### Written exercise
In the text on the capital gains ruling, reproduce the passage between "In reviewing the" and "of natural justice.", inclusive, swapping "tangible proof" for "documentary evidence".

In the recent case of P. Selvamani Ranjithan Vs ITO at ITAT Chennai, the burden of proving the non-accrual of capital gains was placed on the assessee. The tribunal has ordered for a re-evaluation of the capital gain assessment in the case, stressing on the assessee’s responsibility to establish evidence to substantiate her claims.

The case centers around the sale of a property that the assessee, P. Selvamani Ranjithan, claims did not result in any capital gains due to prior oral agreements and settlements. However, the assessing officer (AO) and the Commissioner of Income Tax (Appeals) both held that Ranjithan was the absolute owner of the property at the time of the sale and therefore liable for the assessed capital gains.

In reviewing the matter, the ITAT acknowledged the submissions made by Ranjithan but observed a failure to provide tangible proof. Given the complexity of the transactions involved and in the interest of natural justice, the ITAT has decided to remand the matter back to the CIT(A) for fresh adjudication.

The case of P. Selvamani Ranjithan vs ITO underscores the crucial role of the assessee in substantiating their claims, especially in complex cases of capital gain assessments. The onus is on the assessee to present valid evidence to support their stand. This ruling provides an opportunity for the assessee to re-present their case with substantial proof, reinforcing the judiciary’s commitment to upholding the principles of natural justice.

### Information shown
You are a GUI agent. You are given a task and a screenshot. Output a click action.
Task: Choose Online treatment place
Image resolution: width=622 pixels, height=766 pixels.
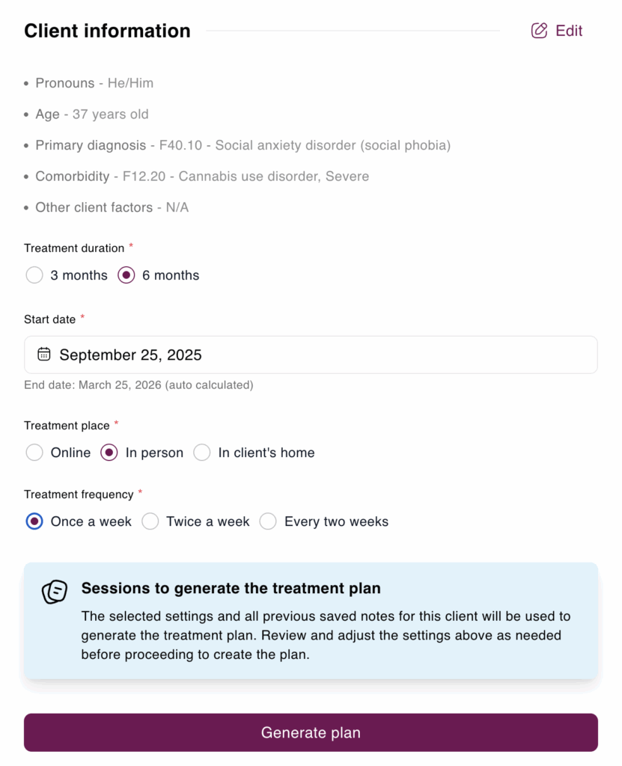tap(34, 453)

### Final result
In reviewing the matter, the ITAT acknowledged the submissions made by Ranjithan but observed a failure to provide documentary evidence. Given the complexity of the transactions involved and in the interest of natural justice, the ITAT has decided to remand the matter back to the CIT(A) for fresh adjudication.

The case of P. Selvamani Ranjithan vs ITO underscores the crucial role of the assessee in substantiating their claims, especially in complex cases of capital gain assessments. The onus is on the assessee to present valid evidence to support their stand. This ruling provides an opportunity for the assessee to re-present their case with substantial proof, reinforcing the judiciary’s commitment to upholding the principles of natural justice.